One of the fundamental issues that every immigrant must be familiar with is the classification system of Canada’s permanent residents. IRPA identifies four categories of people who are granted permanent residence. These are:

1. Persons who can contribute to the continuing economic development of Canada (in the fields of finance, education, research…);

2. Persons who have family connections in Canada;

3. Refugees seeking safety;

4. Other persons who do not fit into the three afore mentioned categories.

You can find further information on the topic of immigration under “Immigration News.”

Thus, we have a family class, business class, refugee class, and others. Each one of these four main categories specifies subcategories (immigration programs), as well as a detailed criteria of assessment. Generally, they can be characterized in the following manner:

The First Category includes people whose vocation, experience and skills are, and will be, beneficial in the economic development of Canada. This is the group of professionals, business people (who can start their own ventures), as well as people who are sought after by the demands of a given region for certain specialists. A special group within this category consists of caregivers for children, physically and mentally challenged people, and seniors.

The Second Category is for people of various ethnic backgrounds who have family members in Canada. The more immediate the family ties, the better for the candidate.
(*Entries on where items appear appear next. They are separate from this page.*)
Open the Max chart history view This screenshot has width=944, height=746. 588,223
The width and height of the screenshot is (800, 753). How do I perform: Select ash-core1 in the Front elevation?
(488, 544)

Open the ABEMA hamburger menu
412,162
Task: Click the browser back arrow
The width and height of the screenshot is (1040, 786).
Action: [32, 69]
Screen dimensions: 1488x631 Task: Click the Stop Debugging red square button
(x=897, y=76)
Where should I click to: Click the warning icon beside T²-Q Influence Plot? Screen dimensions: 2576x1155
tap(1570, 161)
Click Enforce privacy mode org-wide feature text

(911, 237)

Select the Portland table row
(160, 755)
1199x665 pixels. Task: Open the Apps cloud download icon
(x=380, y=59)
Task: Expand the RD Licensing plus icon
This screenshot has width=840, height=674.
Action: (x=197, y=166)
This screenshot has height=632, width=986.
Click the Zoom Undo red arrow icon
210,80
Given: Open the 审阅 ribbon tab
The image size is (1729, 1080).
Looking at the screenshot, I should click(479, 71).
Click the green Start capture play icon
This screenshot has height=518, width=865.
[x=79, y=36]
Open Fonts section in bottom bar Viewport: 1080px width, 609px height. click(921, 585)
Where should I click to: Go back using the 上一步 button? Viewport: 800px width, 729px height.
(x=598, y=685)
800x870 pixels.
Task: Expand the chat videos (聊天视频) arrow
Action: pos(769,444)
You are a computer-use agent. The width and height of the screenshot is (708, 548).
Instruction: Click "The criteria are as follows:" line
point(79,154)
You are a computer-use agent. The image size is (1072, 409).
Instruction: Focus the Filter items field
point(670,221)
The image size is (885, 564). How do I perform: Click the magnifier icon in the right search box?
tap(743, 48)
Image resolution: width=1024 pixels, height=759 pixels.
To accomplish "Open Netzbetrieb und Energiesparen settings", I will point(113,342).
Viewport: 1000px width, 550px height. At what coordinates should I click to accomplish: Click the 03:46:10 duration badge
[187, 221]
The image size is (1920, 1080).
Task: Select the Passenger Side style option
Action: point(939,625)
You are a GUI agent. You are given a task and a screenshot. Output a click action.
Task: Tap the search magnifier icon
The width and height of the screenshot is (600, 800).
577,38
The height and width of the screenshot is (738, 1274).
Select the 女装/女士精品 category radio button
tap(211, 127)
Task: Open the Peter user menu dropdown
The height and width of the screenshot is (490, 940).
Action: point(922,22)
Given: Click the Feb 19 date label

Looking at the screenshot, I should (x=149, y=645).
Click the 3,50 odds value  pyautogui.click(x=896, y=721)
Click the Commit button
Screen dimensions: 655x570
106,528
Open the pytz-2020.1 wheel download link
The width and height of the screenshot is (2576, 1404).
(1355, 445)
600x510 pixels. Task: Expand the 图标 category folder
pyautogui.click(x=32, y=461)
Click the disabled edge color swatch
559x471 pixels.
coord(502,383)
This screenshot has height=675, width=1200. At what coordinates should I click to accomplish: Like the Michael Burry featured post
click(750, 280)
The Third Category is for refugees, a.k.a. persons whose health and/or life is endangered in their homeland, or who are persecuted or discriminated against for reasons such as: political, religions, racial, sexual orientation, etc. Canada is a country that has signed the international policy for the protection of persecuted individuals. By granting permanent resident status to refugees, Canada fulfills its humanitarian and compassionate duties.

The Fourth Category is for people who are eligible to apply for permanent resident status in Canada, but who do not fit into the previous categories. For example, people who can be accepted on humanitarian grounds, but who do not have the same circumstances as described in the refugee category. Also, retired persons who have a secure retirement fund enabling them to live in Canada can make use of this option, and in some cases, people who have legally worked in Canada for a minimum of 3 or 5 years.